#### Exercise
The answer is a number and nothing else: the count of lines in these entries containing the word "agent".
BEGIN Information shown
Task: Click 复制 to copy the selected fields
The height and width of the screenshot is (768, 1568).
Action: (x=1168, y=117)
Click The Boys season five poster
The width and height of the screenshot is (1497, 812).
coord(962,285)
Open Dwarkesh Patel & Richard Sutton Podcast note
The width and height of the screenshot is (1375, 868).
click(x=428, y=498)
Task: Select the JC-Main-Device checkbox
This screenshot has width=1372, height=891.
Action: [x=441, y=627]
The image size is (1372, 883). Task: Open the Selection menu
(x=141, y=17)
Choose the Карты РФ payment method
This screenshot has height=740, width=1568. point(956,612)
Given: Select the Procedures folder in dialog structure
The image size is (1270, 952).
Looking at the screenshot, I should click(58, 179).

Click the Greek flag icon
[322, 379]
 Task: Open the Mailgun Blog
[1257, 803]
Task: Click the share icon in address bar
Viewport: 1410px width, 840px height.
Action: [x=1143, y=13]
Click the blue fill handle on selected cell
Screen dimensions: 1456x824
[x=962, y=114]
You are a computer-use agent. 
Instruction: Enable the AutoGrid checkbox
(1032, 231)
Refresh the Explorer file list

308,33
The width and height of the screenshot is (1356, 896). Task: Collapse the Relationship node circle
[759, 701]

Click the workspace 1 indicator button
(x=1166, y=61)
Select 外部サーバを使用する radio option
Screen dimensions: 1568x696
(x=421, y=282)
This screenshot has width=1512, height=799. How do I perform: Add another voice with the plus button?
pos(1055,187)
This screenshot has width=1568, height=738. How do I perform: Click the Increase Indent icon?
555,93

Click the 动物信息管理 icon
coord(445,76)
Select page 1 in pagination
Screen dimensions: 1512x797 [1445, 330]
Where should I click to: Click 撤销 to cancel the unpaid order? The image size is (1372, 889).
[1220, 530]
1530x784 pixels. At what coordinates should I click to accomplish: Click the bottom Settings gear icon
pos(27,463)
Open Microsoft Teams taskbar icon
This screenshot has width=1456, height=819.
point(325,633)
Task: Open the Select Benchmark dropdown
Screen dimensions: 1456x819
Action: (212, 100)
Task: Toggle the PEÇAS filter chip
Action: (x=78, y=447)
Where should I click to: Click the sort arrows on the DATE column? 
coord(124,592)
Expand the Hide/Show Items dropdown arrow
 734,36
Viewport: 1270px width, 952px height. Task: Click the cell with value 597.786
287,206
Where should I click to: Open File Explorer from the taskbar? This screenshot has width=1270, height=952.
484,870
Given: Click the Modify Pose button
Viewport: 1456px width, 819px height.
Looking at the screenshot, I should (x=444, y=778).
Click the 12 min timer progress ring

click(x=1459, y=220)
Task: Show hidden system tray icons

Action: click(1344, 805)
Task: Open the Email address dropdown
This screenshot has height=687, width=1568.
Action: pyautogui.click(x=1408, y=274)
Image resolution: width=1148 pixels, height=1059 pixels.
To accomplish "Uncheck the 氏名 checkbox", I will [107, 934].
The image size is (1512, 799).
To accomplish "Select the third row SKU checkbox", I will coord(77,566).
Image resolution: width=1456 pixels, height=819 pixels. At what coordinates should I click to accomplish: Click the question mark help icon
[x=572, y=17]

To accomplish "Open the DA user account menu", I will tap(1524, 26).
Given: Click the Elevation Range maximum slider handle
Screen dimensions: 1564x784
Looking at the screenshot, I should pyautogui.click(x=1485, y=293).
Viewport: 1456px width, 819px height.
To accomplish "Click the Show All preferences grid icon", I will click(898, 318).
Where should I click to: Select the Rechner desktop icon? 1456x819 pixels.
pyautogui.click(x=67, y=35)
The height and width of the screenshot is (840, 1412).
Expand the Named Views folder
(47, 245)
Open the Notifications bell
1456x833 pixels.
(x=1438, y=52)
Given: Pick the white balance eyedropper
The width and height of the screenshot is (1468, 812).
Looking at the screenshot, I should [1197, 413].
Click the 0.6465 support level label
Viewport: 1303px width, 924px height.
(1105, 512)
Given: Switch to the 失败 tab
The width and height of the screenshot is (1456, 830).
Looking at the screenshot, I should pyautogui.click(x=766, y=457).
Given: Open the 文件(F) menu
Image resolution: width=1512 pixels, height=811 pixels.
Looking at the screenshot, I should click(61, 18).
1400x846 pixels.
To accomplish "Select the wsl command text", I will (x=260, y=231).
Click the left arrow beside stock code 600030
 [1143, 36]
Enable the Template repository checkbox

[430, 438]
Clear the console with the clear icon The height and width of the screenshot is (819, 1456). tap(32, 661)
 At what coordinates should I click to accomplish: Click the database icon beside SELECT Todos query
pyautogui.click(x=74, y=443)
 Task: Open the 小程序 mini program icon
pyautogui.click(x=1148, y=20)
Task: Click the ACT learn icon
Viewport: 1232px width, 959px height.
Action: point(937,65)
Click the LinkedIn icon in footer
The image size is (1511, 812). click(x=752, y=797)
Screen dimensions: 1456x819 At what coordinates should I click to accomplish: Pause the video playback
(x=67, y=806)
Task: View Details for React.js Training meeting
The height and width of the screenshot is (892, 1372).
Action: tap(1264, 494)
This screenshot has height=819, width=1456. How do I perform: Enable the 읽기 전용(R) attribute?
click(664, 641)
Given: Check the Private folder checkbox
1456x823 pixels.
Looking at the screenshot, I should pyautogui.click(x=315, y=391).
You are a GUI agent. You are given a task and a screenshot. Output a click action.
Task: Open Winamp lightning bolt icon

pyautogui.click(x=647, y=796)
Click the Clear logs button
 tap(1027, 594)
END Information shown
#### Output
2